IDFA Forum 2 – What´s on the Agenda?

It is without any doubt absolutely fantastic to see all these documentary professionals gather in one room to exchange ideas, catch up from the last gathering, offer new projects, comment on the last films which have been watched or broadcast – and find out what the audience wants. Ratings!

I sat there for two days, small talked in the corridors, and saw the producers run around desperately trying to catch attention from a commissioning editor, give me just five minutes please to show a taster and talk, fighting to get a small pre-buy for 5000€… It is a buyer’s market and with the decrease in funding for creative documentaries in European public broadcasting, the producers have to do hunting like this. It makes sense because if you are succesful and can do some of those so-called pre-buys, you could go for the EU MEDIA programme and compete to get 20% of the budget as a grant. But is it a tough and many times embarassing job, and some of the commissioning editors behave like small kings and queens even if they have very little to offer! Is it reasonable to ask for influence on a film with a budget of 200.000€ if you only pay 5000€?!

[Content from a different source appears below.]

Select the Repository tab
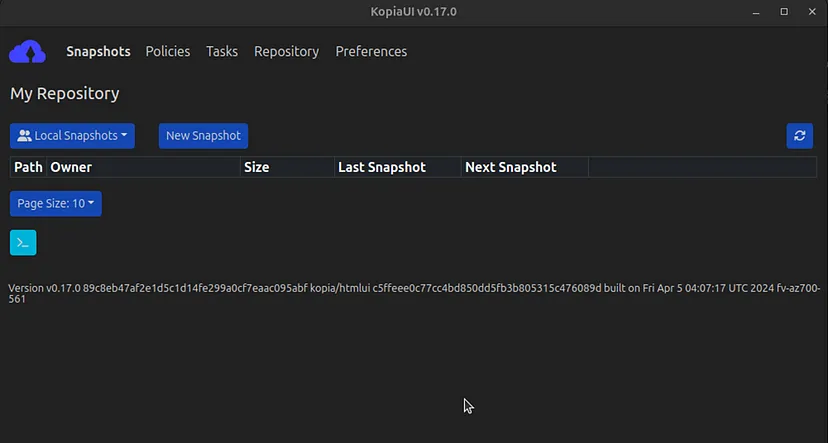828x443 pixels. [286, 51]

Atmosphere at the Forum? Friendly, family-like, sometimes much too ”cosy” with no real discussions about the projects. This is probably how it has to be in a big room with 30-40 people around the table, a show run with the help of moderators, who sometimes put themselves too much in the picture and try to find a funny remark for everything. Funny projects are precisely the ones that go best, and for sure we need documentaries with humour. ”Culture and Sex” as it was said as a comment to a very interesting and well presented project about the photographer David Bailey. Whereas a beautiful proposal by Catalan director Carles Bosch about the former mayor of Barcelona and his fight to get attention and funding for research for the disease that has hit himself, alzheimer… very nice they all said, the tv people, but we have pour own alzheimer programmes. A tabloid tv doc about Joan Collins was taken by almost all. ”Audiences would eat it up with a spoon”, right, but why is it at a pitching forum for creative documentaries?

www.idfa.nl

IDFA Forum 3 – East Beats West

I know that I am biased in the following – working for the Institute for Documentary Films (IDF) in Prague that organises the Ex Oriente Film training Programme and the East European Forum in Jihlava – but I have to share the joy of the success of 3 projects from Eastern Europe.

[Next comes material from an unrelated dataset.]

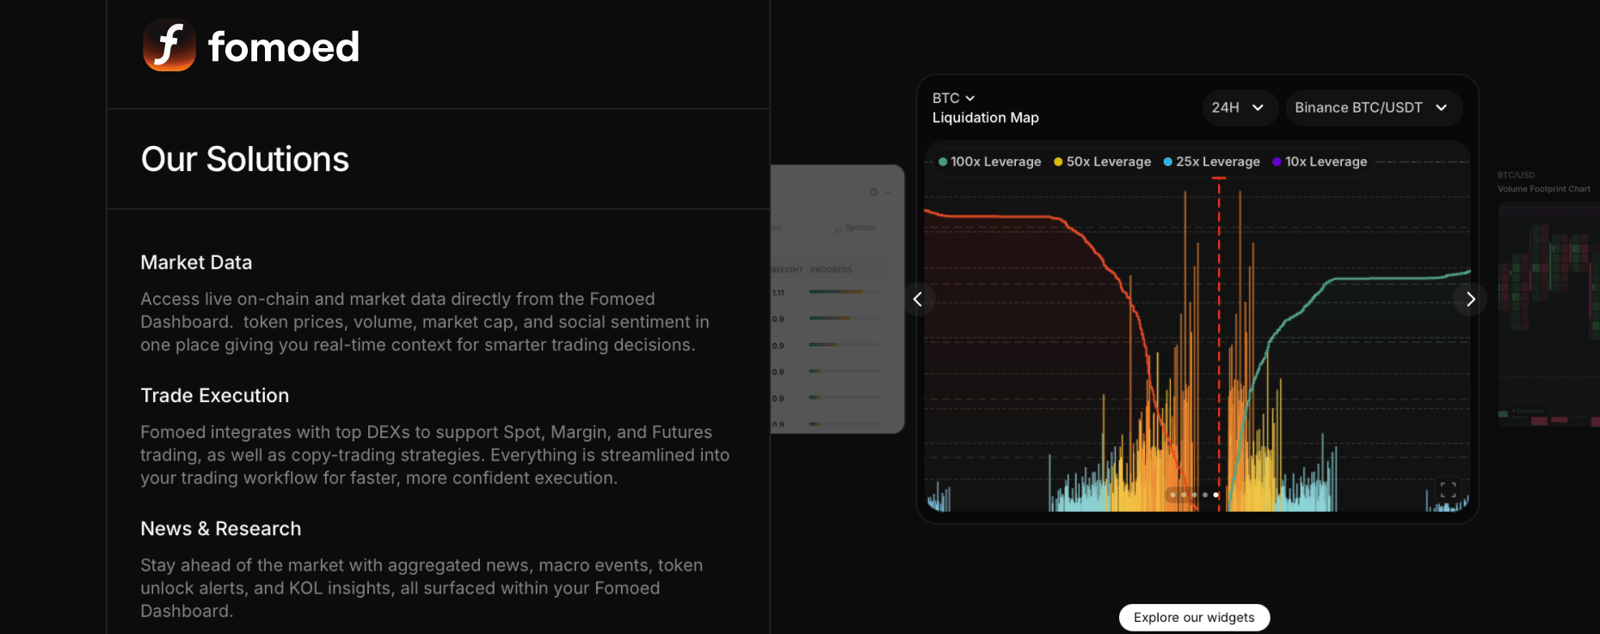Toggle the 50x Leverage legend series
Image resolution: width=1600 pixels, height=634 pixels.
(x=1102, y=162)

The one presented in the big room was almost a winner before the presentation as it had been pitched at other market events. But the taster and the pitch skills of Filip Remunda, one of the directors (the other is Vit Klusak) behind world success ”Czech Dream”, were convincing. ”Czech Peace” about the Americans setting up a military base in the Czech Republic next to a small village has the potential to be another fine film for cinema and television.

The two others were presented in the small room where first Serbian Srdjan Sarenac and French Estelle Robin-You (director and producer) got a big amount of support from the 9-10 editors around the table. They presented ”Village Without Women”, in their own words about ”three Serbian brothers attempt to seduce Albanian women in a last-ditch effort to save their remote, dilapitated village”. The taster promises a film far beyond the comedy that the subject could invite you to think it would be. Second presentation came from Poland, from Centrala film that also made ”Gugara” (reviewed here by Allan Berg). The director Thierry Paladino, who made ”At the Datcha” (reviewed here by me), is Italian-French, but lives in Poland. He wants to follow a puppet-master and his pupil on a tour in the South of France. His taster is pure Renoir in approach, a little short film in itself and it seduced for sure the people around the table. A difficult film for a market like the Forum, but thanks for reminding us that there should still be space for the personal and artistic genre of documentaries. It does not have to be social and political all of it, does it?